Unfortunately, the vegetarian diet is very low in DHA, which is another type of omega-3 fat needed for optimal brain function. The main source of dietary DHA is oily fish and organ meats, though dairy and eggs also provide small amounts. A vegetarian diet with dairy and egg products only supplies around 20 mg/day of DHA (3), which is far below recommended levels.
Because of its role in brain function, DHA intake has been linked to improving both learning and memory. It is also implicated in the slowing of cognitive decline (4,5).

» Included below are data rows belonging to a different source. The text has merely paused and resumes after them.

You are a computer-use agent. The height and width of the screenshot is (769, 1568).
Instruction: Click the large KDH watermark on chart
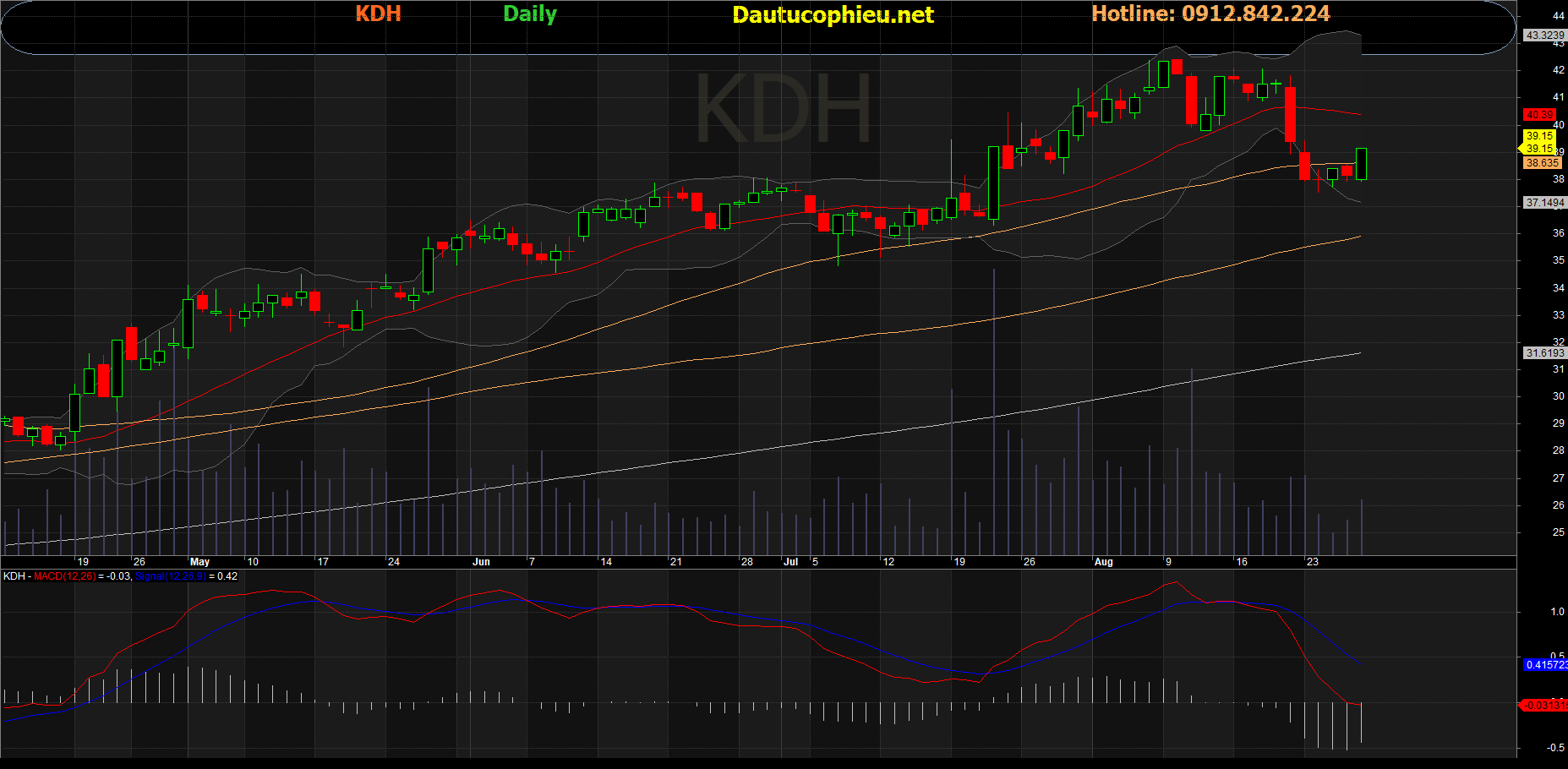(x=783, y=110)
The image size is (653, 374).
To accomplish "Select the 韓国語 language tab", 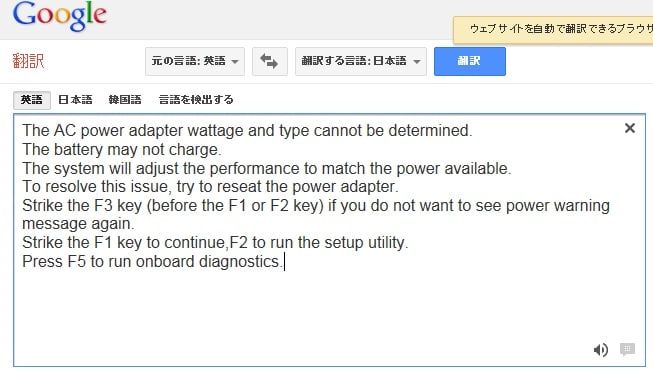I will 125,100.
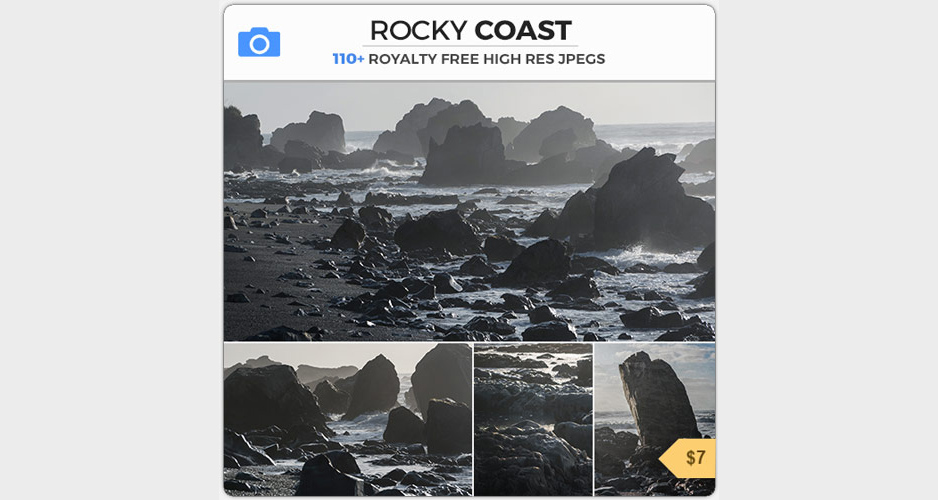Open the thumbnail with the tall standing rock
Screen dimensions: 938x500
click(654, 419)
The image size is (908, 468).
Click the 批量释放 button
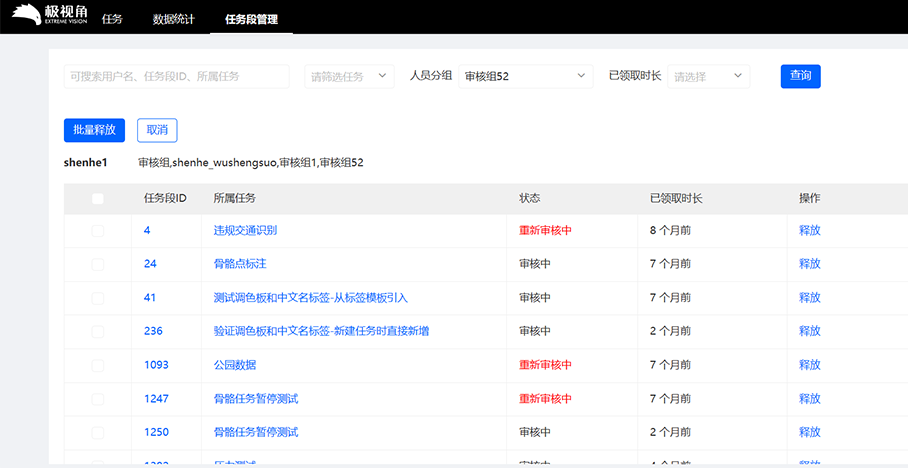pos(94,130)
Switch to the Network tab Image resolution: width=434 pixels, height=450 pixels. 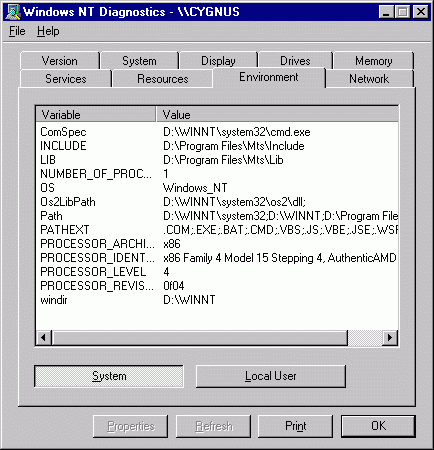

The simplest way for vegetarians to meet the recommended amount of DHA is to take a marine algae supplement. Omega-3 supplements made from algae are just as effective as fish oil supplements, and provide a simple and direct source of vegetarian DHA.
The Vegetarian Lifestyle
The advantages of a vegetarian diet are well studied. Vegetarians have been found to have lower blood pressure, a lower BMI and a lower risk of developing cardiovascular disease. Although some nutrients may be less available in a plant-based diet, being aware of these potential pitfalls can help to optimise your nutritional status while reaping the many benefits of a vegetarian lifestyle.
1. Davey G et al. (2003) EPIC-Oxford: lifestyle characteristics and nutrient intakes in a cohort of 33,883 meateaters and 31,546 non meat-eaters in the UK. Public Health Nutrition 6: 259–68.
2. Hunt J (2002) Moving toward a plant-based diet: are iron and zinc at risk? Nutrition Reviews 60 (5): 127–34.
3. 41. Sanders TA. DHA status of vegetarians. Prostaglandins Leukot Essent Fatty Acids. 2009 Aug-Sep;81(2-3):137-41.
4. 10. Su HM. Mechanisms of n-3 fatty acid-mediated development and maintenance of learning memory performance. J Nutr Biochem. 2010 May;21(5):364-73.
5. 28. Hashimoto M, Hossain S. Neuroprotective and ameliorative actions of polyunsaturated fatty acids against neuronal diseases: beneficial effect of docosahexaenoic acid on cognitive decline in Alzheimer’s disease. J Pharmacol Sci. 2011;116(2):150-62.